Confusions des genres

«La maîtrise des signes n’a rien d’innocent», rappelle Anette Lorenz, spécialiste de l’affiche et enseignante à la HEAD. Qui analyse notre objet: «Il y a là quelque chose de spontané, d’impulsif. C’est un discours qui inclut l’autre, qui cherche la rencontre. Hors du langage des institutions, voilà qui joue sur l’éphémère, non sans une certaine innocence.» Car si message il y a, il ne s’adresse plus qu’aux seuls initiés. Quand bien même le style musical et le lieu appartiennent à l’alternatif, perçu comme plus exclusif.

«Autant on cherche à imprimer une marque afin d’identifier rapidement l’organisateur, autant l’inattendu permet de capter les regards, note Véronique Goncerut Estèbe, conservatrice en chef de la Bibliothèque d’art et d’archéologie. Cette confusion des genres traduit la présence accrue des artistes dans l’affichage, auxquels les institutions culturelles s’adressent elles aussi régulièrement.»

Communication abstraite

Ainsi ira-t-on volontiers demander aux étudiants de la HEAD matière à renouveler son image.

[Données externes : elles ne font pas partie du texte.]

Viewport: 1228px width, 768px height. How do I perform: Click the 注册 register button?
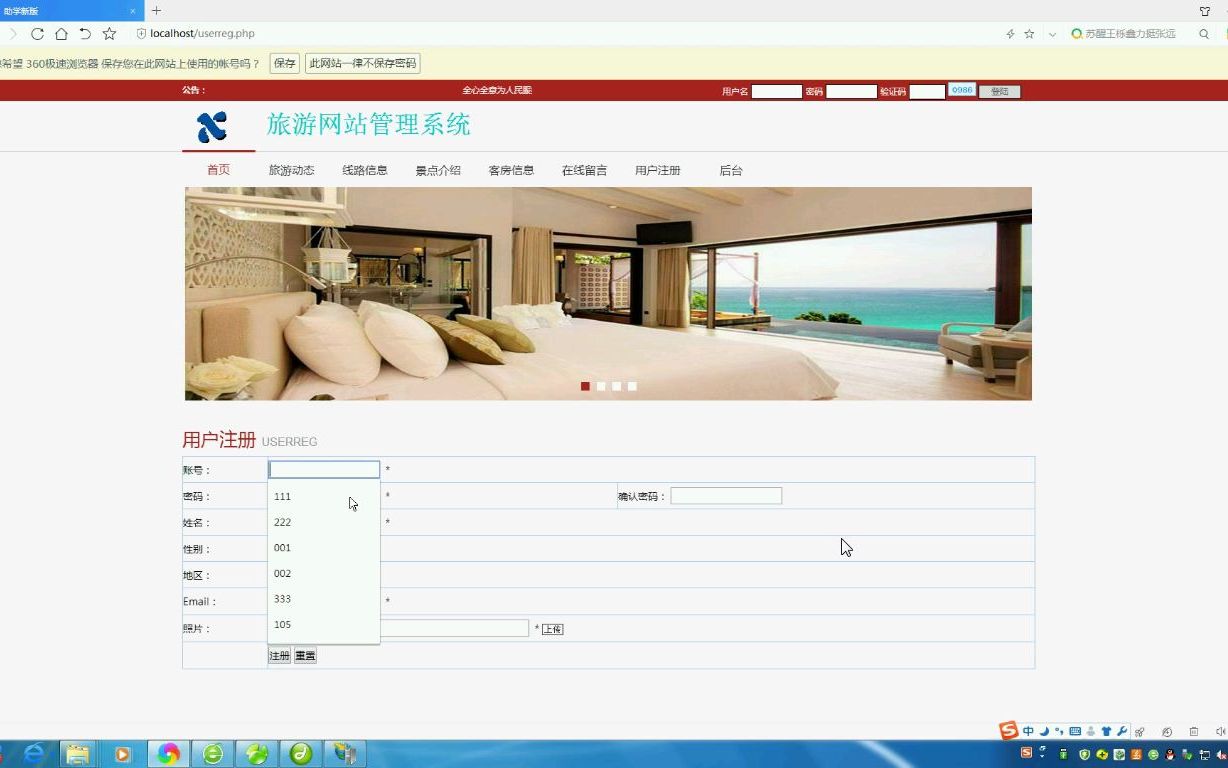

Ana Lourenço et Boris Jordan, 22 ans, ont la cote: après l’affiche du 41e Paléo, ils ont réalisé la campagne d’affichage de la série de concerts A Night In. Les programmateurs entendent eux-mêmes porter un regard décalé sur les stéréotypes de l’exotique? Les deux étudiants en communication visuelle ont traduit le propos en jouant sur la carte postale. Ainsi de ce monsieur «sapé» comme au Congo, costard rose, photo saturée de rouge. «C’est kitsch et on l’assume comme tel», répondent les intéressés.

Autre exemple, radical celui-là, avec cette affiche de la Cave 12 pour la chanteuse finlandaise Lau Nau en mars dernier: aplat de couleurs, lettrages serpentins illisibles, voilà qui évoque une toile abstraite. De fait, il s’agit bien d’un travail de création. «C’est une proposition plastique, explique l’illustrateur genevois Thomas Perrodin. En marge de l’affichage officiel de la Cave 12, j’ai carte blanche pour donner ma vision de la musique, ce qui demande une recherche en amont sur les intentions du groupe aussi bien que son éthique.» Complexe, certes. Mais pas inefficace. Le résultat détonne, c’est le moins qu’on puisse dire. «Les milieux alternatifs, les institutions liées à l’art contemporain et les festivals tels que Bâtie, Antigel ou Mapping sont de parfaits laboratoires pour essayer du nouveau, relève Thomas Perrodin. Mais si les codes visuels se brouillent, c’est bien parce les styles musicaux n’ont plus de frontières eux non plus.» «Tout se mélange, ajoute Anette Lenz. On a accès dans la minute à ce qui se crée de l’autre côté de la planète.»

Jouir du présent, mais hors des codes de la consommation: tel pourrait être le paradigme actuel de ce que donne à voir l’affiche underground à Genève. «La couleur participe-t-elle d’un certain optimisme? C’est comme le graffiti sur le béton. Car la ville, par définition, est grise.»